It’s currently common knowledge that email attachments are often used by cybercriminals to spread malware. The emphasis placed on email safety by cybersecurity professionals is a good one—and it should not go away.
However, email is not the only way in which you can become infected with malware such as ransomware. Nor are desktop computers the only device that can be infected..
For several years now, malware has been created to infect mobile devices—specifically Android phones. While at the moment there is a minimum risk for Apple mobile devices, there is evidence that criminal app developers are trying to change that.
Understanding Malicious Android Apps
Android is fundamentally different than iOS because of the ability for users to download apps (APKs) freely outside of the central Google Play store.
Malicious APKs can be found on unregulated sites and forums, often hooking victims with the promise of being a porn app. Whenever the user tries to download and install APKs in this way they are performing an activity called sideloading.
The ability to sideload is not available to users by default. They have to go into the phone’s settings in order to enable it. However, it’s turned off by default for good reason, as sideloading is risky if done improperly.

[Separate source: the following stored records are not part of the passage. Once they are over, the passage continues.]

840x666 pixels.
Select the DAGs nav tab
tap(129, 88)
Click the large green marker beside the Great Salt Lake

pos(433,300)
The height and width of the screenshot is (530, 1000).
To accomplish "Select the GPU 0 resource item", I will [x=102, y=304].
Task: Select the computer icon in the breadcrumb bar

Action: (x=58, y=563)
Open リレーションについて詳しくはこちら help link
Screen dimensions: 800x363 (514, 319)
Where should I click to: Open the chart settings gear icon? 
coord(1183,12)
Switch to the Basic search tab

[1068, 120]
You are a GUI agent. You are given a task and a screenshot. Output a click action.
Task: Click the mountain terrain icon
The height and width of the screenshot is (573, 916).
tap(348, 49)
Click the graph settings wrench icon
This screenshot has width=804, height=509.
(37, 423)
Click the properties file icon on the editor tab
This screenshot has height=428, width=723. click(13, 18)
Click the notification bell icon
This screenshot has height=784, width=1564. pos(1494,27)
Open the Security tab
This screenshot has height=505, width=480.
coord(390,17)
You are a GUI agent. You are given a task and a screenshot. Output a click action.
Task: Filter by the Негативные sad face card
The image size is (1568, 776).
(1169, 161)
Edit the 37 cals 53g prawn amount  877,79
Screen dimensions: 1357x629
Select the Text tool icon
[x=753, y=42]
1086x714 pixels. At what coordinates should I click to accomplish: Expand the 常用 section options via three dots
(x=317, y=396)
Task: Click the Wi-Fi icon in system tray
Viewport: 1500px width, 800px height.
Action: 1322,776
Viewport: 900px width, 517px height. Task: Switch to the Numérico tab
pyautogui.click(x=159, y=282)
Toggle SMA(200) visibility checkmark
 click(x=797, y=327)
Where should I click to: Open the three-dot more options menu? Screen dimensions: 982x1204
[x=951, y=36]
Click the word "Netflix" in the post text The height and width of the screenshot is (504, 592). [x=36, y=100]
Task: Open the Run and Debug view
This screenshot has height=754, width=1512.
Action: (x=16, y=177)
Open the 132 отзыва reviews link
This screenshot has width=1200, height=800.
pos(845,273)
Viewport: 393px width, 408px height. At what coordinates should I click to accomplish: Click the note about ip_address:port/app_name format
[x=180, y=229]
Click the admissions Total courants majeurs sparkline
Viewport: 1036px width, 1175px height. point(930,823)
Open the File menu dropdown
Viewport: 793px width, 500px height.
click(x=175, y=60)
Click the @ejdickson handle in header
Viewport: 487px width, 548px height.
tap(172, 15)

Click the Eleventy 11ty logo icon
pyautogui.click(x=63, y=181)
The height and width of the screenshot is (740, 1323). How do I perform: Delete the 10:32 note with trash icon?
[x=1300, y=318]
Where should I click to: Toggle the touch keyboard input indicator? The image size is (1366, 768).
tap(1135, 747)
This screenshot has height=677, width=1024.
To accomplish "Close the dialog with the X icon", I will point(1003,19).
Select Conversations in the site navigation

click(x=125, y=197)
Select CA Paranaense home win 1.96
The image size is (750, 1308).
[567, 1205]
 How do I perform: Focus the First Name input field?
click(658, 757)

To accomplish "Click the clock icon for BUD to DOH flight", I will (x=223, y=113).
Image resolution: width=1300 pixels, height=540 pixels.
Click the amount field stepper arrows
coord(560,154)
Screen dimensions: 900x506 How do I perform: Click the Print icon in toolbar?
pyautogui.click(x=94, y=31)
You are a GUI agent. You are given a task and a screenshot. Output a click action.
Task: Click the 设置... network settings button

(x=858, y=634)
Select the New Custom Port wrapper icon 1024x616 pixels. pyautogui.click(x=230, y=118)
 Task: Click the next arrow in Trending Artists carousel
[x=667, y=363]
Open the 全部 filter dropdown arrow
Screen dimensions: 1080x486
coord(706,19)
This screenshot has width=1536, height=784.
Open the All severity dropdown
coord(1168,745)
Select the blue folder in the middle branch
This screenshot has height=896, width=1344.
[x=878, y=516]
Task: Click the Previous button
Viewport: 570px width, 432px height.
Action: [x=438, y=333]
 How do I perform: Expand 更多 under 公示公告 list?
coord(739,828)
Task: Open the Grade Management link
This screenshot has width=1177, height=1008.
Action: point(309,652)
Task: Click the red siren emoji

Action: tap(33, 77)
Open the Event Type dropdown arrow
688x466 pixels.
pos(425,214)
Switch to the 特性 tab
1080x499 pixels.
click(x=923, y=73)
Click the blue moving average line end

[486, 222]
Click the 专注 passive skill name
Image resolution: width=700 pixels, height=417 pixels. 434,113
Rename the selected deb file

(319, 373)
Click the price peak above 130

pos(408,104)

Spreading APK Links Through SMS
Once a malicious APK is installed and run, SMS (text messaging) comes into play. Malware can be programmed with the intention of hijacking users’ contact lists to send out SMS messages with links to the malicious app.
There is one specific ransomware variant out there known as Android/Filecoder.C—active since July 12—that makes use of SMS in this specific fashion.
At first, the app has to sideload. Once it is installed and runs, it sends out text messages to the victims’ friends and family claiming that their photos were being used in a “sex simulator game.” A link to the app (the malware itself) is included in the text messages.
Advice for Protecting Yourself or Your Business
The last thing you want is to become infected with ransomware and then have your phone files/data locked. It’s highly recommended that you create ransomware backups for any important files and contacts on your phone to the cloud or a PC. In the case of being infected, you’ll be able to factory reset your phone and recover from the attack.
Last but not least, don’t trust odd requests to sideload apps on your mobile devices, even if the message is coming from a contact you know.